Years after removing the option, Twitter announced in November that it will bring back its public verification system next year. The company provided a draft of its new policy related to verification, doing so in an effort to get feedback. In light of the response, Twitter is now back with details on how to get verified — or keep your verification if you already have it.
Verification on Twitter had proven controversial, in some cases resulting in bickering between celebrities and the general public. Though Twitter has continued to verify some users internally based on its own criteria, it hasn’t offered the public option of applying for verification in a few years.
That will change starting early next year, but that doesn’t necessarily mean you’ll be able to get your account verified. The company has published its new verification policy, explaining that initially, at least, it will have select titles like ‘News and Journalists,’ ‘Sports and esports,’ and similar. A future update may add additional categories like scientists and academics.

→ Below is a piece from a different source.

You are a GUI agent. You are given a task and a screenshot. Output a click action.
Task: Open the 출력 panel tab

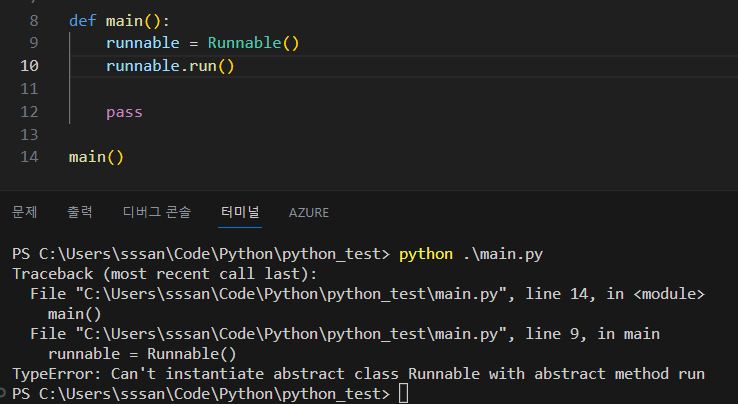[80, 212]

Generally speaking, Twitter says that your account must be ‘notable’ if you hope to get the blue checkmark. This can include things like accounts belonging to government offices and officials, corporations and brands, organizations, journalists, news organizations, accounts associated with ‘major entertainment companies,’ professional sports players and leagues, and similar.
In addition to meeting the minimum requirements for whatever category your account may fall under, you also need a ‘complete’ profile, which means you must have, at minimum, a profile image, display name, and a verified email address or phone number. Currently verified accounts that do not meet these requirements may lose their verification next month.
The enforcement of the new policy will kick off on January 20, 2021, with inactive accounts also at risk of losing their verification. Assuming you want to get your own blue checkmark, you’ll need to head into Account Settings and access the application system. Supporting materials, confirmation of identity, and similar will be required.